Notes from the North 6

The title is misleading. I am in Paris having first spent some fine days in an Airbnb in Ghent with bikes provided. Belgium is much ahead of anywhere I’ve been, except perhaps Berlin, for bike use and bike lanes and the bike parks at the train station are a wonder to behold. I took a train from the gare du Nord to Lille then on to Ghent which also gave me plenty of opportunity to see how many houses, or at least those near the train lines, are now using solar power. The route north-south from Edinburgh to London is a solar/PV-panel desert in comparison

However, I didn’t take the train to Ghent to ride bikes or study the levels of solar panel use but primarily to see the restored altarpiece painted around 1432 by Hubert and Jan Van Eyck in the cathedral of Saint Bavo. This was something I had promised myself a long time ago but which had been delayed because of covid restrictions and other practicalities. 

 




Eve holding a fruit which is not an apple (for once)



some of the angelic musicians

The lamb at the centre of the polyptych turns out to be quite a small beast. He (the pronoun is deliberate because it has a distinctly male look about it), stands stoutly on his high altar surrounded by fourteen adoring angels. Since the most recent restoration, finished in 2021, he is no longer double-eared as he was for a while in the 1950s, but his gaze is more uncompromising than ever, of a blinding intensity. The whole thing with all its panels, its botanical details, its angels, musicians and horsemen and judges and prophets and townsfolk, is a wonder of artistry and colour to the modern viewer. For a citizen of Ghent in the 15th century those searching eyes together with the stream of crimson blood pouring continuously from the woolly breast, must have been an overwhelming depiction of Christian sacrifice and redemption. The panels were apparently only opened to their full extent on feast days. In that small town of a few thousand inhabitants what an eagerly-awaited celebration that must have been.

 

I am glad to be in Paris while London is turned upside down for the coronation of the oldest king ever crowned in a ceremony which has about as much relevance for the citizenry of the so-called United Kingdom as the polyptych has for the contemporary religious life of Ghent. Paris is upside down too, or large parts of it are. The tarmac has been ripped off all the way up the rue Marx Dormoy revealing the old cobbles. For the next few months the traffic will rumble like it used to do and cyclists will hold tight on their bikes until they reach smoother surfaces. The cobbles will be hidden again by the end of the year and the road should be in splendid order for the 2024 Olympics, the reason for all the chantiers

 

There are some signs of the recent protests still stuck on the walls and at the petits déjs in the cour du Maroc there’s a fine collection of colourful posters of last year’s Carnaval. 

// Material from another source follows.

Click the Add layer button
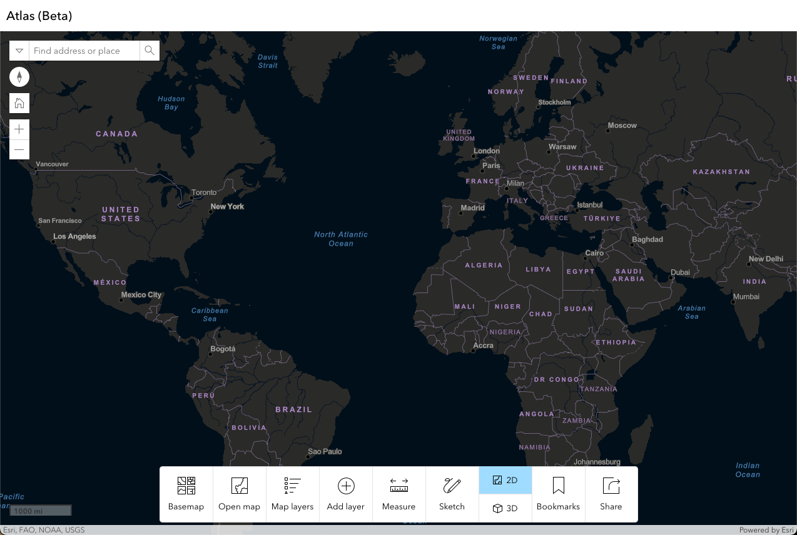 pyautogui.click(x=346, y=494)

bread delivered for breakfast and the géant du Carnaval rises once more


This year’s Carnaval is on 13thMay so I shall not be here to see les géants stride the streets again but there are other wonders to enjoy. I have been twice to the musée d’Orsay, once to see the temporary exhibition of pastels – stunning - 




and a second time to see the less exciting but still interesting Manet et Degas exhibition. At the Fondation Louis Vuitton in the Bois de Boulogne there is a huge exhibition of work: Warhol x Basquiat - à quatre mains, floor after floor of paintings, many of them signed by both artists. 





And I shall take a look inside the Palais de Tokyo at the work of Miriam Cahn, unknown to me until now – 

 

‘Sans sentimentalité ni anecdote faciles, l’artiste dévoile dans son oeuvre l’histoire de sa famille, explore les complexités de ses propres peurs, attentes et désirs et se regarde vieillir. Jour après jour, au sein d’une oeuvre picturale intense qui embrasse aussi le dessin, la photographie, les films, l’écriture, Miriam Cahn met sur pause le flux des images volatiles de l’actualité politique et s’en saisit pour témoigner, résister, incarner.’ 


Since I spend a fair bit of time these days watching myself get old as well as ‘exploring the complexities of my fears, hopes and wishes’ it will be interesting to see how she approaches and interprets those in and for herself.  

 

Meanwhile, despite the continuing destructive behaviour of humankind the earth is still managing to ‘get young again’, as it does every year at this time. On my trips out from Paris to the suburbs I have seen vegetable gardens being carefully prepared for planting and woods carpeted with bluebells. The birds are mating and the lilacs and hawthorn are in full bloom.